══ PASSAGE SHOWN ══
Personal information
- Born:: September 21, 1977 (age 47) Detroit, Michigan, U.S.
- Height:: 5 ft 11 in (1.80 m)
- Weight:: 192 lb (87 kg)

Career information
- High school:: Mansfield (LA)
- College:: Grambling State
- Undrafted:: 1999

Career history
- Toronto Argonauts (1998); San Diego Chargers (1999–2000); Oakland Raiders (2002)*; New Orleans Saints (2002–2005); St. Louis Rams (2006–2008); Florida Tuskers (2009–2010);
- * Offseason and/or practice squad member only

Career NFL statistics
- Total tackles:: 372
- Sacks:: 2.0
- Forced fumbles:: 7
- Pass deflections:: 76
- Interceptions:: 11
- Defensive touchdowns:: 1
- Stats at Pro Football Reference

= Fakhir Brown =

American gridiron football player (born 1977)

Fakhir Hamin Brown (born September 21, 1977) is an American former professional football cornerback. He was signed by the Toronto Argonauts as an undrafted free agent in 1998. He played college football for the Grambling State Tigers.

Brown was also a member of the San Diego Chargers, Oakland Raiders, New Orleans Saints, St. Louis Rams, and Florida Tuskers.

==College career==
Brown played his college football at Grambling State University. He finished his career with 68 tackles and six interceptions. He was a drafting and design major.

==Professional career==

===Toronto Argonauts===
After not getting drafted in the 1998 NFL draft Brown signed with the Toronto Argonauts, where he played in six games, making 13 tackles and one interception.

===San Diego Chargers===
Brown spent the first three weeks of the 1999 season on the San Diego Chargers practice squad.

On October 23, 1999, he was signed to the active roster. He played in nine games with three starts, recording 30 tackles and forced a fumble.

In 2000, he started eight of nine games, recording 35 tackles and an interception. He missed seven games with shoulder injury. In his two seasons with the Chargers he started 11 of 18 games recording 65 tackles and one interception.

===Oakland Raiders===
Before the 2002 season Brown signed with the Oakland Raiders, but was released before the season.

===New Orleans Saints===
On July 15, 2002, Brown signed a two-year $825,000 contract with the New Orleans Saints. During his first year with the team in 2002 he played 12 games, made 20 tackles, and deflected 5 passes.
═══
══ EXTRACTED DATA ══
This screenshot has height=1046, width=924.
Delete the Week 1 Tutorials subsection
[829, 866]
═══
══ EXTRACTED DATA ══
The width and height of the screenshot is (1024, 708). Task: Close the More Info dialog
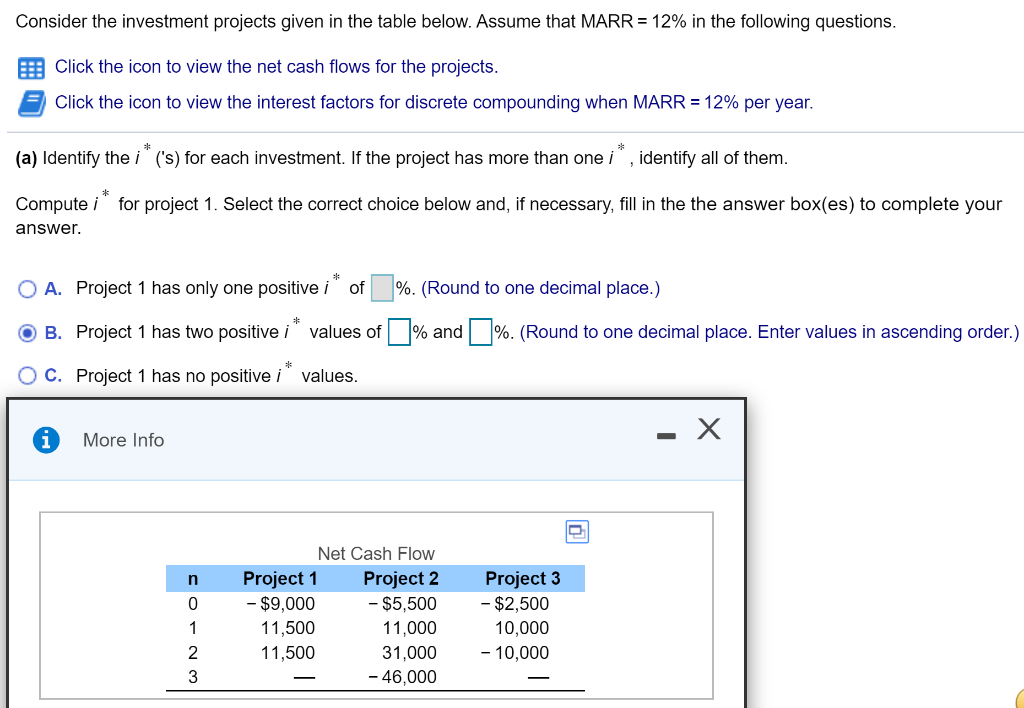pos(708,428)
═══
→ **REQUIRED WORK**:
- A) Transcribe the part of the Fakhir Brown text that opens with the words containing "Brown was also" and closes with "forced a fumble.".
- B) Using the Fakhir Brown text, state whether each statement agrees with it, answering yes or no and quoting the deciding words: (i) Brown made 13 tackles with the Toronto Argonauts. (ii) Brown majored in business at Grambling State. (iii) Brown missed seven games in 2000 because of a knee injury.

→ **ANSWERS BY ITEM**:
- A)
Brown was also a member of the San Diego Chargers, Oakland Raiders, New Orleans Saints, St. Louis Rams, and Florida Tuskers.

==College career==
Brown played his college football at Grambling State University. He finished his career with 68 tackles and six interceptions. He was a drafting and design major.

==Professional career==

===Toronto Argonauts===
After not getting drafted in the 1998 NFL draft Brown signed with the Toronto Argonauts, where he played in six games, making 13 tackles and one interception.

===San Diego Chargers===
Brown spent the first three weeks of the 1999 season on the San Diego Chargers practice squad.

On October 23, 1999, he was signed to the active roster. He played in nine games with three starts, recording 30 tackles and forced a fumble.

- B)
(i) Yes: "where he played in six games, making 13 tackles and one interception."
(ii) No: "He was a drafting and design major."
(iii) No: "He missed seven games with shoulder injury."